▶ **Page text**
Start of Block
The region showing the strongest association (pdirectional = 1.16 × 10−6) is on chromosome 18 and contains the gene NFATC1, a transcription factor that regulates genes in the Wnt signaling pathway, which is known to play an important role in facial morphogenesis.28 NFATC1 was recently identified in a GWAS of facial asymmetry,29 regulates bone mass in mouse models,30 and has been linked to facial morphogenesis28,30,31 and Cherubism,32 a genetic disorder with abnormal bone tissue in the lower face. This is particularly interesting given one of the top associated facial phenotypes is average lower facial depth. We identified 55 losses and seven gains in NFATC1.
The associated region on chromosome 4 (pabsent/present = 5.20 × 10−6) contains four genes, including DOK7, which has been implicated in a disorder characterized by craniofacial abnormalities.33 This region is nested within the microdeletion in 4p16.3 associated with Wolf-Hirschhorn syndrome (MIM: 194190), which includes characteristic dysmorphic facial features.34 Similarly, the associated region on chromosome 16 (pabsent/present = 9.35 × 10−6) is nested within the region associated with the 16p13.3 deletion (MIM: 610543) and duplication (MIM: 613458) syndromes, both of which include dysmorphic facial features.35 Interestingly, the association observed in our study is predominantly due to gain CNVs, which reflect interstitial duplications in 16p13.3.
The other two novel associations, on chromosomes 2 and 10 (Table 1), are localized within regions that are gene-poor and do not have any obvious candidate genes that appear to have roles in facial development. However, the region on chromosome 2 contains two long intervening non-coding RNAs (lincRNAs). Although the downstream targets of these particular lincRNAs are not known, some lincRNAs are known to play a role in gene regulation and other cellular processes.36
Two of 25 gene regions from the two smaller SNP-based GWAS (nCole = 11; nClass = 14) contained nominally significant CNV analysis windows overlapping the gene region (DPP6 and HOXD@, which contains multiple genes). While the gene set analysis supported nominal association between GWAS genes and facial phenotype, this analysis was almost entirely driven by DPP6 and the HOXD@. Three of 108 meta-analysis gene regions contained nominally significant CNV analysis windows overlapping the gene region; one of those three gene regions (FGFRL1) had CNV windows associated with a phenotype similar to the SNP meta-analysis. Using more precise phenotypes within the gene set analysis may eliminate noise to allow for detection of a significant association.
The majority of common CNVs and CNV windows are poorly tagged by SNPs, as measured by pairwise r2. A central assumption is that our CNV calls are true CNVs. An abundance of false CNV calls would also likely result in low LD with SNPs. While we were unable to molecularly verify the CNV calls, the CNVs presented here are optimized for true positive calls based on filtering criteria applied.41 Additionally, SNP haplotypes may result in higher pairwise r2 with CNVs37 relative to the genotype data used here. Thus, the lack of well-tagged CNV windows and common CNVs suggests that SNP-based GWASs are insufficient to capture CNV contributions (and likely other more complex SVs as well), particularly for lower frequency CNVs and in samples of African ancestry. SNP GWASs capturing CNVs are perhaps less problematic in samples of European ancestry where LD is comparatively stronger17 or in studies that include haplotype data.
End of Block
▶ **Exercise goal**
According to the text on copy number variants and facial features, on which chromosome is the region showing the strongest association?

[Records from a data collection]
Start of Block
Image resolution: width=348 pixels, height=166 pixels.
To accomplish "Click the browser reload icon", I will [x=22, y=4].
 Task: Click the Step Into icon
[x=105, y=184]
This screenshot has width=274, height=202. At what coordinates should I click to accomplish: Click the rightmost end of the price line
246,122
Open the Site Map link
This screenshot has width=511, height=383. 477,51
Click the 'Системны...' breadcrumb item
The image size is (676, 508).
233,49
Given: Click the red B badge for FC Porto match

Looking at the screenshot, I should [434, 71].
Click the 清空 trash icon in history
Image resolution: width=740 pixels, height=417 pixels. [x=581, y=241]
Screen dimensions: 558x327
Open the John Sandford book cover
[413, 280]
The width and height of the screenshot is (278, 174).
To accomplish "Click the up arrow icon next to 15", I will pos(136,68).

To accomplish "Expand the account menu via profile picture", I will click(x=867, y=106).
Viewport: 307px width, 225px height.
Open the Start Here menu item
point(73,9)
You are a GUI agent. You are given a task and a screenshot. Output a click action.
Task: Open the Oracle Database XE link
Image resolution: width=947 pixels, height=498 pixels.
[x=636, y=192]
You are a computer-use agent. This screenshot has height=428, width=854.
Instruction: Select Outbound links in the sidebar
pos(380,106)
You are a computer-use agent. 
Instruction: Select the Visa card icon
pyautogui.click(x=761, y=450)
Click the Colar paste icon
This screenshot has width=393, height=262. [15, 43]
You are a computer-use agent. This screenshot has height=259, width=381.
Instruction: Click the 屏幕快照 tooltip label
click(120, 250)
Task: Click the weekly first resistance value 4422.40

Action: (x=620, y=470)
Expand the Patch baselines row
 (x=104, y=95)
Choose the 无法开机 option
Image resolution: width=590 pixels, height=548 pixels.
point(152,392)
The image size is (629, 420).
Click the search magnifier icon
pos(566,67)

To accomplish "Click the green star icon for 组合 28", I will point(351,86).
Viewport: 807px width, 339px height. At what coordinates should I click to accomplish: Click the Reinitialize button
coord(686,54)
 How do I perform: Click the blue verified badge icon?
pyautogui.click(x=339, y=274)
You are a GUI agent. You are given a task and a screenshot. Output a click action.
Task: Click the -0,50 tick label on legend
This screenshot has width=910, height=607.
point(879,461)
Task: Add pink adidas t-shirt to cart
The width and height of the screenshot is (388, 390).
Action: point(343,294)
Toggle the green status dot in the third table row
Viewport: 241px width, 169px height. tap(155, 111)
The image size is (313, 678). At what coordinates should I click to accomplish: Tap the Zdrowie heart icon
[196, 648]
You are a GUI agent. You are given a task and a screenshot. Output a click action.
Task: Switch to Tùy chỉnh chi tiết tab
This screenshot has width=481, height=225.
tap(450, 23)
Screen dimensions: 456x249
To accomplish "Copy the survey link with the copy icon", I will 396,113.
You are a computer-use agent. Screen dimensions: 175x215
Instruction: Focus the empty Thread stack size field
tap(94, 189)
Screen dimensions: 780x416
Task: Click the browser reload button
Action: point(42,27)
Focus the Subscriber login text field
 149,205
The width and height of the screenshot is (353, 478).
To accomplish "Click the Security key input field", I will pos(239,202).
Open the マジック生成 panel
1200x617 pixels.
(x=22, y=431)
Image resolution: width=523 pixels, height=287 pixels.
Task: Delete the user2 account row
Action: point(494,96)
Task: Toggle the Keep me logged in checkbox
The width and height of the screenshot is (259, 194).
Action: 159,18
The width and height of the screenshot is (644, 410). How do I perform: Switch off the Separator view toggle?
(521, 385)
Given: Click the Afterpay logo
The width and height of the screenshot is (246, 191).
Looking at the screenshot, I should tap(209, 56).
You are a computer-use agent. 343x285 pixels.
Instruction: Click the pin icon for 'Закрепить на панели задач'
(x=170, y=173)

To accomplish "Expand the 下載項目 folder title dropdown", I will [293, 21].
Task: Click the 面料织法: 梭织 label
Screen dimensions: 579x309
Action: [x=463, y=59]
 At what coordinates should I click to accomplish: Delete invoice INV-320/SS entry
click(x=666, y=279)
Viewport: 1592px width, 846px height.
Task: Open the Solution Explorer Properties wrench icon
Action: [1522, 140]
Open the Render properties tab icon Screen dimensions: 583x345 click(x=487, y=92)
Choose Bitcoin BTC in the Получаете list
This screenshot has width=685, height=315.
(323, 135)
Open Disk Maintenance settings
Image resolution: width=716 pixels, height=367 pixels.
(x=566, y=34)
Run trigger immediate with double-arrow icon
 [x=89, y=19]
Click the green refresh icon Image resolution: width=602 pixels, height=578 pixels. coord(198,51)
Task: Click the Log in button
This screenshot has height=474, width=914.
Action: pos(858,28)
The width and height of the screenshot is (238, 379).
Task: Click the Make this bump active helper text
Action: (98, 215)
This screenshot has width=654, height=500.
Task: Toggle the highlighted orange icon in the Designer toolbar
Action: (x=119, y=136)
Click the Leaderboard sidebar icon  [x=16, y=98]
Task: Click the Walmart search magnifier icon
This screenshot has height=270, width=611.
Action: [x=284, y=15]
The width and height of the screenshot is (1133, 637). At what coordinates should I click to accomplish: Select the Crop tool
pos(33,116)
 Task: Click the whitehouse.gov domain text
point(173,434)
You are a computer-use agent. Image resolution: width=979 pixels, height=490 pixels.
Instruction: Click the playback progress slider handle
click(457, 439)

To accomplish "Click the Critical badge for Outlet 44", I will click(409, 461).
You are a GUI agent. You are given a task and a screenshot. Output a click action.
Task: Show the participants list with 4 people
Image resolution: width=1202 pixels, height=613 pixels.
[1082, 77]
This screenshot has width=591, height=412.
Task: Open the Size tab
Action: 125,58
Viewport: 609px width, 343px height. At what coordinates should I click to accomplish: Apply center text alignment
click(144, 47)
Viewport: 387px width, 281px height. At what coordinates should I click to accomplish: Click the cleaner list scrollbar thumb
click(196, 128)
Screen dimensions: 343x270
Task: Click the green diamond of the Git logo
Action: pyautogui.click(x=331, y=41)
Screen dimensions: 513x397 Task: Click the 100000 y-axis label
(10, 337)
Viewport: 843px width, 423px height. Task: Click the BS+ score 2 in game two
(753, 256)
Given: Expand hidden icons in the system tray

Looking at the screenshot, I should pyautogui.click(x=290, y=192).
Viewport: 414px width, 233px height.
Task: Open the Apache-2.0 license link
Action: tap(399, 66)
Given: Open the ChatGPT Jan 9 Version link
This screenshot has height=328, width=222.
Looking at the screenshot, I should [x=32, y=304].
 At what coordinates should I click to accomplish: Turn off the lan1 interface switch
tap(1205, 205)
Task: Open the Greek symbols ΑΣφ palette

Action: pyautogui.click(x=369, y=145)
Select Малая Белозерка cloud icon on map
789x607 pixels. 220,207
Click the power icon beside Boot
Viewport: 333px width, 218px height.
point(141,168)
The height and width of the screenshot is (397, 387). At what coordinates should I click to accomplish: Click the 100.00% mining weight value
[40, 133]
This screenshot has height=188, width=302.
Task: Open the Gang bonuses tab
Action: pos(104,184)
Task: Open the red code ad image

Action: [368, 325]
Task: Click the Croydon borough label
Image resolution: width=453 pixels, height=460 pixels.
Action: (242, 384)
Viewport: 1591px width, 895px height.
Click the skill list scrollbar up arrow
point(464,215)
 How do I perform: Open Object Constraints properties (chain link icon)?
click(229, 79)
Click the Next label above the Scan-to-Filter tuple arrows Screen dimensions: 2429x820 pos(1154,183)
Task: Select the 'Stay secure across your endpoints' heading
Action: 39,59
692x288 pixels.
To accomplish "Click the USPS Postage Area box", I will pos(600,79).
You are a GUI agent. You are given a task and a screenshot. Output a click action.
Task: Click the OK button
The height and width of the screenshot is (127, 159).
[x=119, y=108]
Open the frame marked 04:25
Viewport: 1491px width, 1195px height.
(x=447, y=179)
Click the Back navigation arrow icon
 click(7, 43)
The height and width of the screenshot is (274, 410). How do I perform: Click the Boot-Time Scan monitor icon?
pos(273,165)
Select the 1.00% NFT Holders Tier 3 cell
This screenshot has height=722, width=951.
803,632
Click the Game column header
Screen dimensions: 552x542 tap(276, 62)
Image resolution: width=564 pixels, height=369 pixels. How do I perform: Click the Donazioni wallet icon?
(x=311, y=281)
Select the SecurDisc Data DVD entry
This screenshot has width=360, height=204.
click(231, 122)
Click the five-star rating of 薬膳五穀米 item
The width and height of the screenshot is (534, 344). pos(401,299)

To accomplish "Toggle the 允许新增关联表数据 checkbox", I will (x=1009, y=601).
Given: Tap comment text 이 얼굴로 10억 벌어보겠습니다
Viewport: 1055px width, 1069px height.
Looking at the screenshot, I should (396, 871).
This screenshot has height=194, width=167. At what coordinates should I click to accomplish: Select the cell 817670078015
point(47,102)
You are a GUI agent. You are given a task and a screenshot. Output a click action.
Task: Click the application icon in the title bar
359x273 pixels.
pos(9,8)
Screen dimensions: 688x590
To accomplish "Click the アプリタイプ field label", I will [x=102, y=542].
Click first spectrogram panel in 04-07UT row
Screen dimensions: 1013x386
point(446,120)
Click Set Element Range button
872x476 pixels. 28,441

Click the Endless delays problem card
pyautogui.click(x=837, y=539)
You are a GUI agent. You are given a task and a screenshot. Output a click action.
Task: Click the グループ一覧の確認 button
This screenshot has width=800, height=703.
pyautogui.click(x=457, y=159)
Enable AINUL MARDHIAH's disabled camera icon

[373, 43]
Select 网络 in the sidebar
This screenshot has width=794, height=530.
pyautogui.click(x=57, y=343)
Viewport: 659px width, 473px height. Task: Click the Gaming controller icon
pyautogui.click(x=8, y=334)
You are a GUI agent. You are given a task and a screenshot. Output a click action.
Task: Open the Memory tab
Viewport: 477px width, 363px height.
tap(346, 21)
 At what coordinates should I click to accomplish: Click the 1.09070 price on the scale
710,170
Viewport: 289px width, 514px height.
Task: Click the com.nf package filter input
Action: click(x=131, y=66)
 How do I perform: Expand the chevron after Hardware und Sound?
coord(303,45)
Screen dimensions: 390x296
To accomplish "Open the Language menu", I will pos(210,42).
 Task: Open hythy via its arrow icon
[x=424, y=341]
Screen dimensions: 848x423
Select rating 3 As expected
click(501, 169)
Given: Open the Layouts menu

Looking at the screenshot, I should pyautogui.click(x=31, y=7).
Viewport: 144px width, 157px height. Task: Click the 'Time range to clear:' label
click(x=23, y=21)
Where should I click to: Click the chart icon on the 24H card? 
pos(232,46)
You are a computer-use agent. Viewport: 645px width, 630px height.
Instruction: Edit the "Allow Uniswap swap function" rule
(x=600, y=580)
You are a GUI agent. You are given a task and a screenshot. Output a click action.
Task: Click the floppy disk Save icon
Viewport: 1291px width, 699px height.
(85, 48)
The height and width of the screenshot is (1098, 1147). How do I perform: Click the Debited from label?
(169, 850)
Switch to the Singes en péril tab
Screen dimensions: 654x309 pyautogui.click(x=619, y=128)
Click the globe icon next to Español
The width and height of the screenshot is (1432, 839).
End of Block
▶ **Solution**
Chromosome 18.